出会いのこと
僕と西谷さんとの出会いは11年前、高2の6月だった。
僕はその時期とても落ち込む出来事があって高校にはなんとか通っていたものの、就寝・起床時間の安定しない不健康な生活送っていた。
その落ち込む出来事というのは……いやこれはもっとあとに書くことにしよう。まずは西谷さんとの出会いの思い出を整理整頓することに集中せねばなるまい。
5月、GW開けの土曜日、僕は太陽が昇るのとほぼ同時に自転車に跨り近所を走った。PCに入ってたソリティアに熱中してたら眠れなくなってしまったのだ。
今思えばなぜソリティア……、こんな無駄な時間の使い方なかなか無いと思う。
人気のない、朝の澄みきった空気に満たされた住宅街を走っているうちに興が乗ってきた僕は鼻歌まじりで自分の通っている北高に向かった。別に用事があったわけではない。近所を走るだけでは物足りないと思っただけだ。
僕の家と北高の間に、ヴァーリア女学院といういわゆるお嬢様学校があった。蝶よ花よと育てられた綺羅星のようなお嬢様方が高級そうな左ハンドルの車で登下校する、僕のような庶民からすれば異次元ともいえる世界だ。校内には寮があり、そこで生活している生徒も多いのだそうだ。
ヴァーリア女学院に差し掛かるころ、僕は鼻歌まじりどころか好きな歌をメドレーで歌ってしまうくらいテンションだあがってしまっていた。寝てないのと、自転車を全速で漕ぐことでハイになっていたのだろう。
そんな時、どこからともなく声がした。
「それはなんの歌ですか?」
若い女性の声、僕は驚いて声のする方向を仰ぎ見た。ヴァーリア女学院の寮(寮だというのは後で知った)の3階の窓から、1人の少女が僕のことを見ていた。セミロングの髪に端正な顔立ち、ぱっちりした目にすうっと高い鼻……まぁ一言で言うと美人、かわいい娘だった。
「なにかいいことがあったんですか?」
「いや、その……えーと……」
僕は答えに窮した。そりゃそうだ。周りに誰もいないと思って熱唱していたら女子に、ヴァーリア女学院の生徒に見られていたなんてしばらくは引きずってしまうような出来事だ。冷静でなんていられない。
「お誕生日とか?」
「いえ!僕は9月生まれです!」
「私、今日が誕生日なんです!」
「お……おめでとう!」
もう顔真っ赤だったと思う。こんな朝からかわいい娘と会話出来て嬉しいやら恥ずかしいやら……。今日が僕の誕生日ですと嘘を言えばおめでとうと言ってもらえただろうかなんてしょうもない考えも浮かんだ。

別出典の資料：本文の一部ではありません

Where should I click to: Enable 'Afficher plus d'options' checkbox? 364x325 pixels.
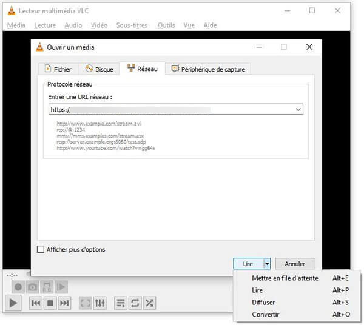pyautogui.click(x=41, y=249)
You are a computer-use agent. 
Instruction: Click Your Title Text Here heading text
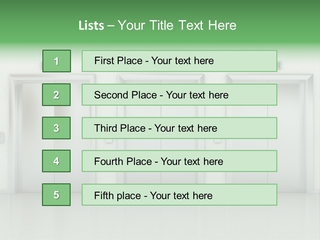pyautogui.click(x=177, y=25)

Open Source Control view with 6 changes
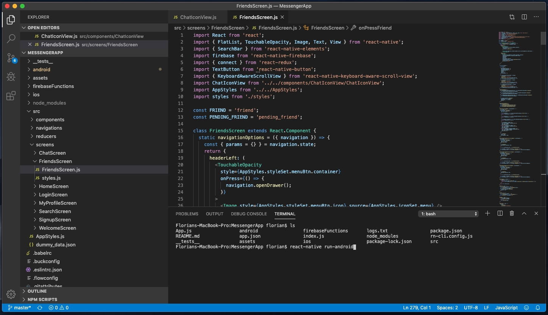pyautogui.click(x=11, y=58)
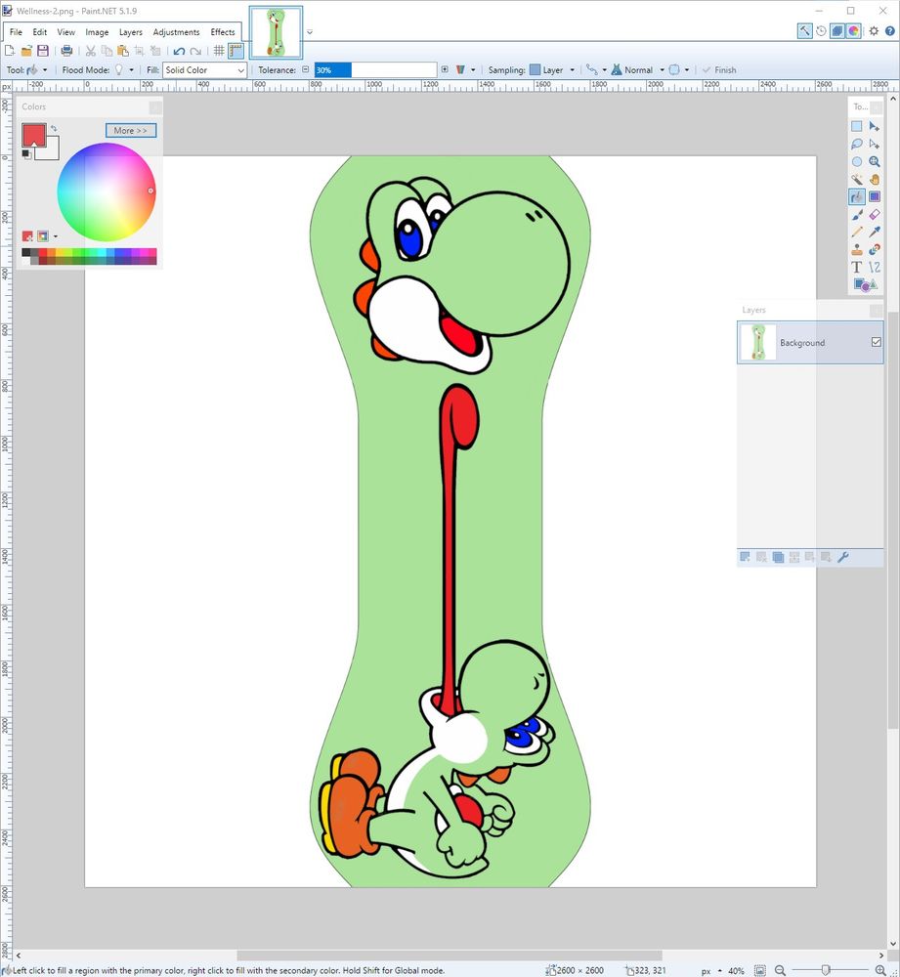Toggle the rulers display button
Viewport: 900px width, 977px height.
(x=236, y=51)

「ありがとうございます!あ、私、西谷といいます。西谷結衣です」
彼女は笑った。僕はこの時の彼女の顔を今でも鮮明に思い出すことができる。僕は今でも彼女の笑顔が好きだ。
僕は名前を名乗り、その場から逃げるように立ち去った。場の空気に耐えられなかったのだ。そのことを家に帰ってから猛烈に後悔した。周りに誰もいなかったしもう少し喋っていられたんじゃないかと……。

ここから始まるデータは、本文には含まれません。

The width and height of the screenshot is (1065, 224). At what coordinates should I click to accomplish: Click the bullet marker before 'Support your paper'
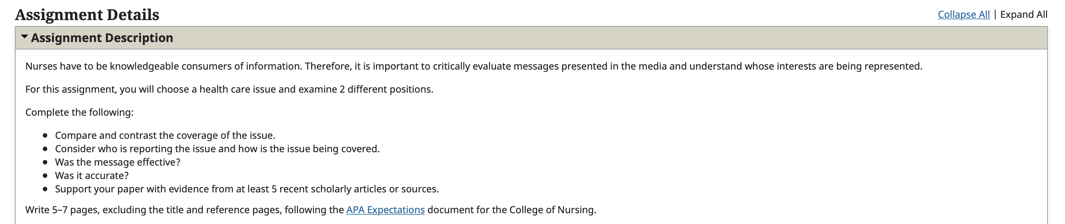[45, 189]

翌日、日曜の早朝、前日とはうってかわって曇天、僕は再びヴァーリア女学院へ向かい彼女が寮の窓から顔をだすのを待っていた。今考えると完全にストーカーだ……。
まぁそんな都合よく彼女が現れるはずもなく、もうそろそろ帰ろうかという時に雨が降り出してきた。ざぁーっと音がするようなにわか雨だ。そんなにいい事が続くわけないかと哀しい気持ちになっていると彼女が前日と同じ場所の窓から顔をだした。彼女は窓を開けた。
「大丈夫ですか?」
「だいじょう……」
大丈夫ではなかった。
「ちょっと待っててください!」
彼女は部屋の奥へ引っ込み再び現れると、ぼくにむかってある物を投げた。
「それ使ってください!」
折りたたみ傘だった。
「ありがとう!これいつどうやって返せば――」
「差し上げます」
僕は、前日誕生日を迎えた彼女から折りたたみ傘をプレゼントされた。